*** Opening Information ***

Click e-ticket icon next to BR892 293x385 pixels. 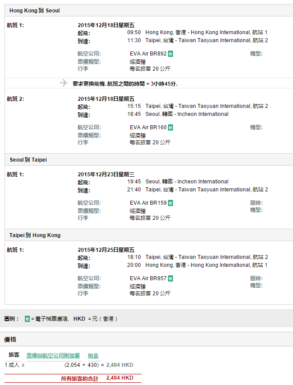171,54
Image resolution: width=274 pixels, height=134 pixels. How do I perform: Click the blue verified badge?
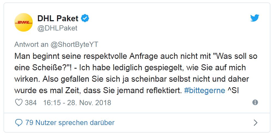(85, 19)
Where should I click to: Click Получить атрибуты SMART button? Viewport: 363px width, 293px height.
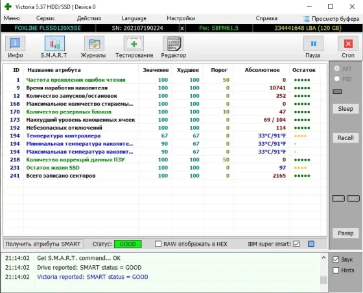[x=43, y=244]
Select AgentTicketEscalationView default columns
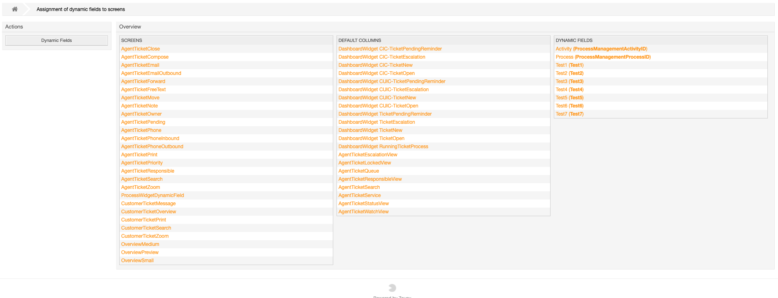The image size is (778, 298). [x=368, y=155]
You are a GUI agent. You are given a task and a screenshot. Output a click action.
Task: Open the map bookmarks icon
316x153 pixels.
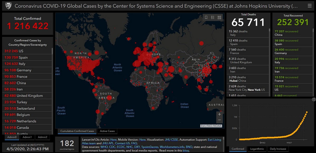[206, 18]
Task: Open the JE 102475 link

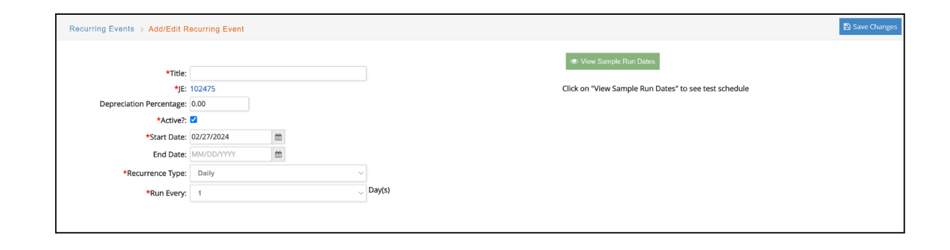Action: click(203, 89)
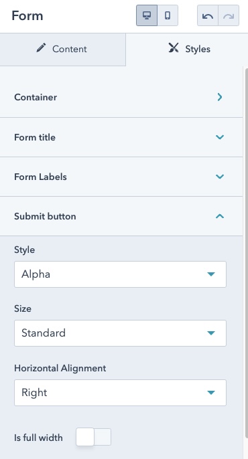Switch to the Content tab
Viewport: 248px width, 459px height.
click(x=63, y=50)
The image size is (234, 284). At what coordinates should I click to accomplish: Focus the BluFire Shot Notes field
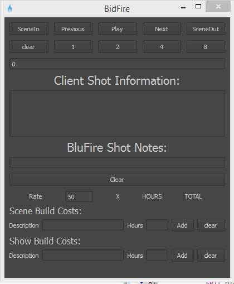tap(117, 162)
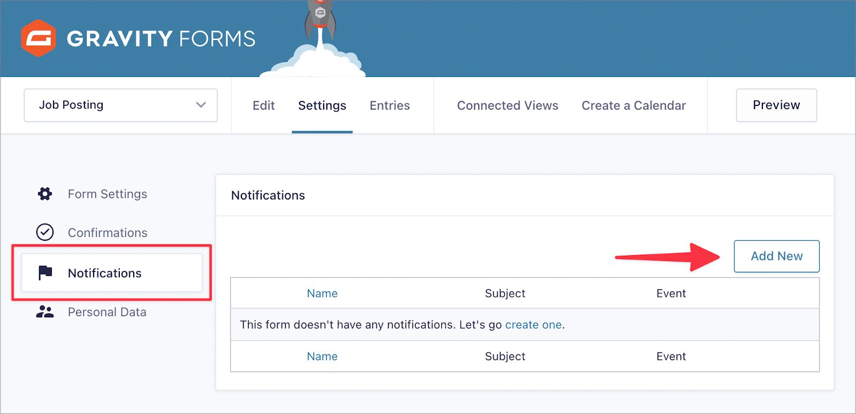Open Personal Data from the sidebar
Viewport: 856px width, 414px height.
click(x=107, y=312)
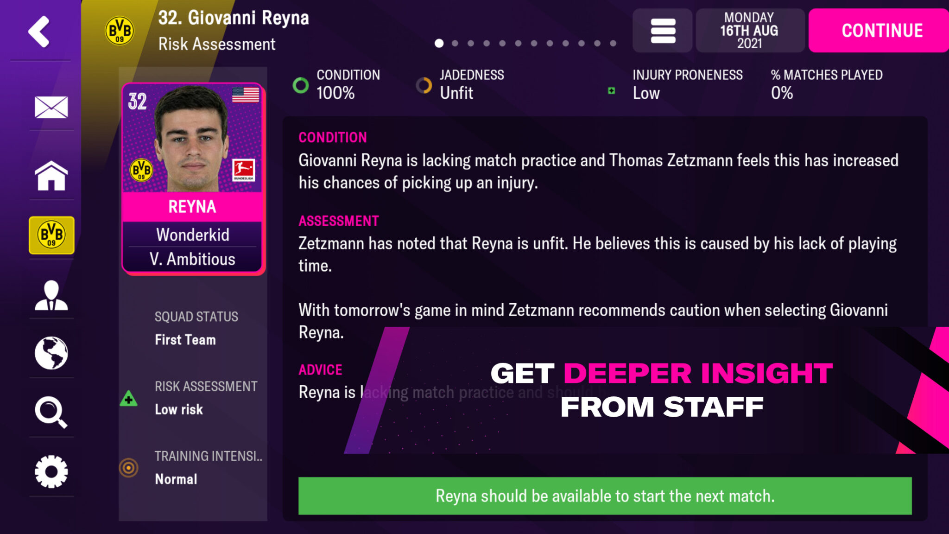Click the green availability start match button
This screenshot has height=534, width=949.
click(604, 496)
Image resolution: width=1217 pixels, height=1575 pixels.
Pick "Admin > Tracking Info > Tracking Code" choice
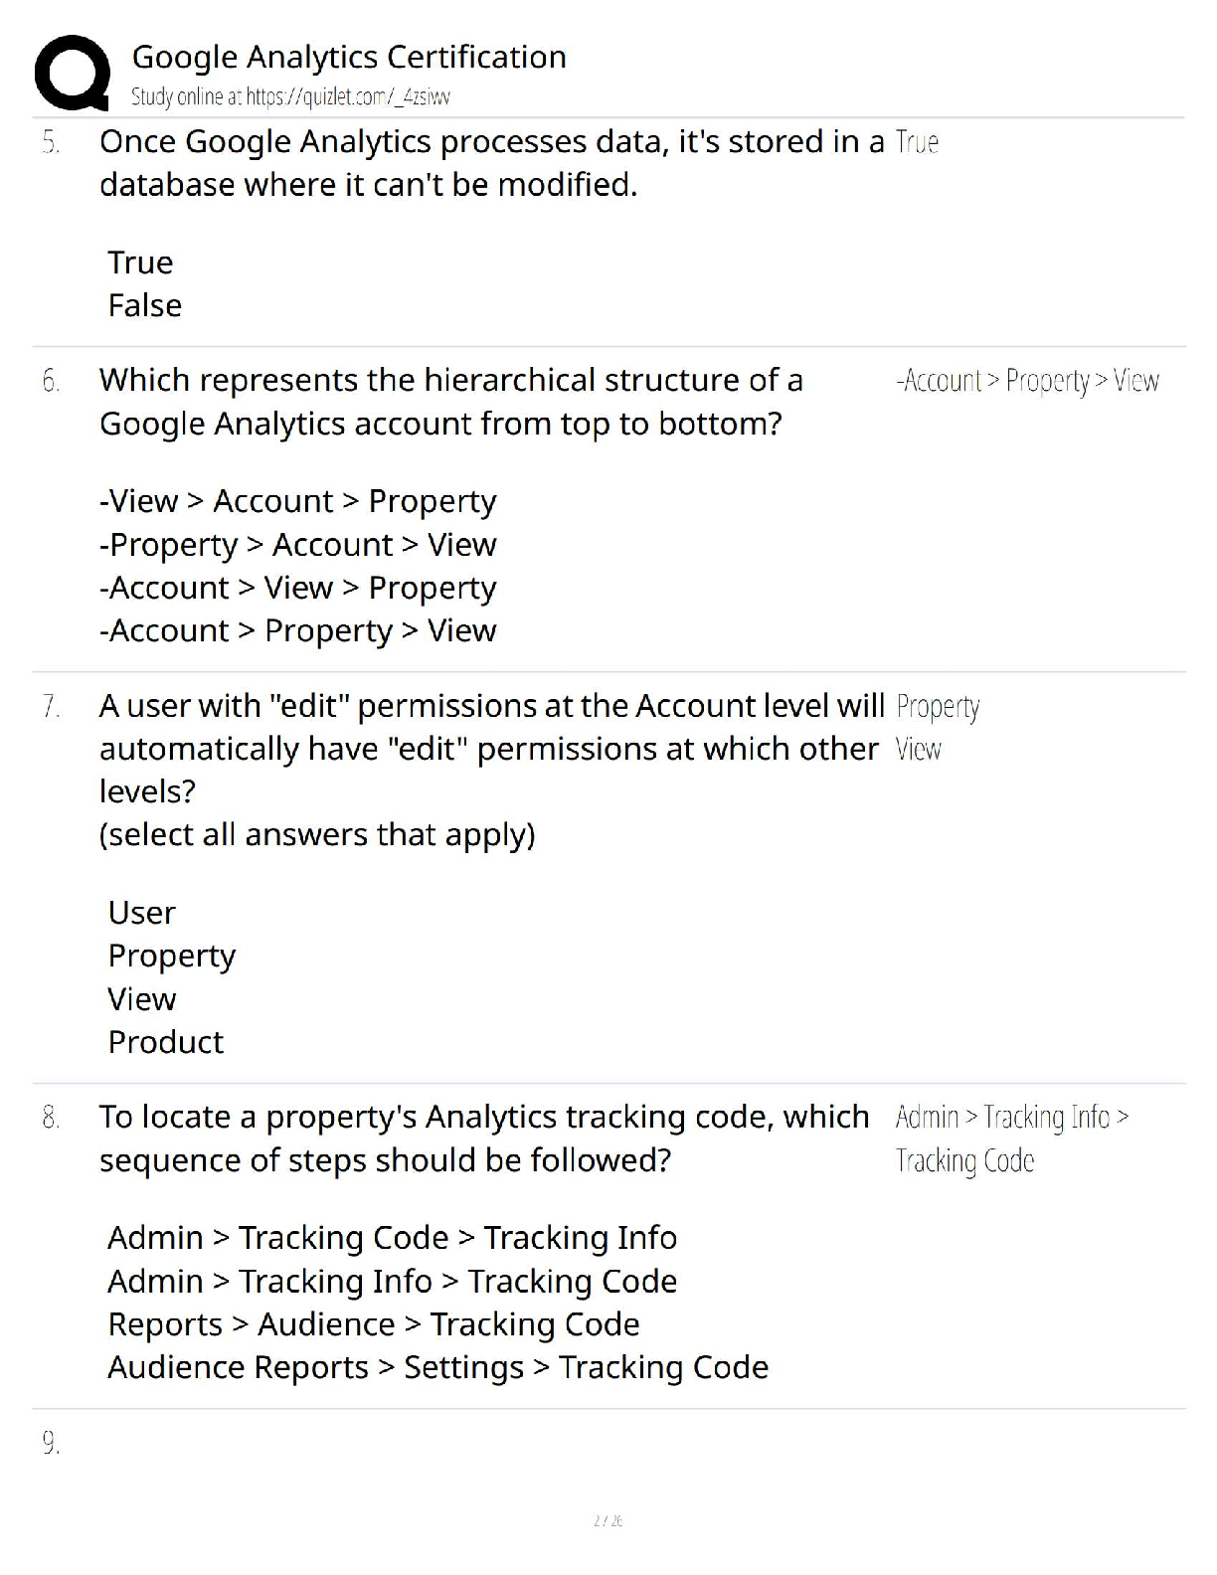click(x=392, y=1282)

*** Closing Information ***

> **What you have to do**
Nothing but the lines from the one containing "Task: Open the JE 102475 link" to the last line of the records should be returned, exactly as they appear and without pictures.

> **Written reply**
Task: Open the JE 102475 link

Action: click(203, 89)
Switch to the Content tab
Viewport: 248px width, 459px height.
click(x=63, y=50)
The image size is (234, 284). At what coordinates should I click to accomplish: Focus the BluFire Shot Notes field
tap(117, 162)
Open Personal Data from the sidebar
Viewport: 856px width, 414px height.
click(x=107, y=312)
Click the green availability start match button
This screenshot has height=534, width=949.
click(604, 496)
Image resolution: width=1217 pixels, height=1575 pixels.
Pick "Admin > Tracking Info > Tracking Code" choice
click(x=392, y=1282)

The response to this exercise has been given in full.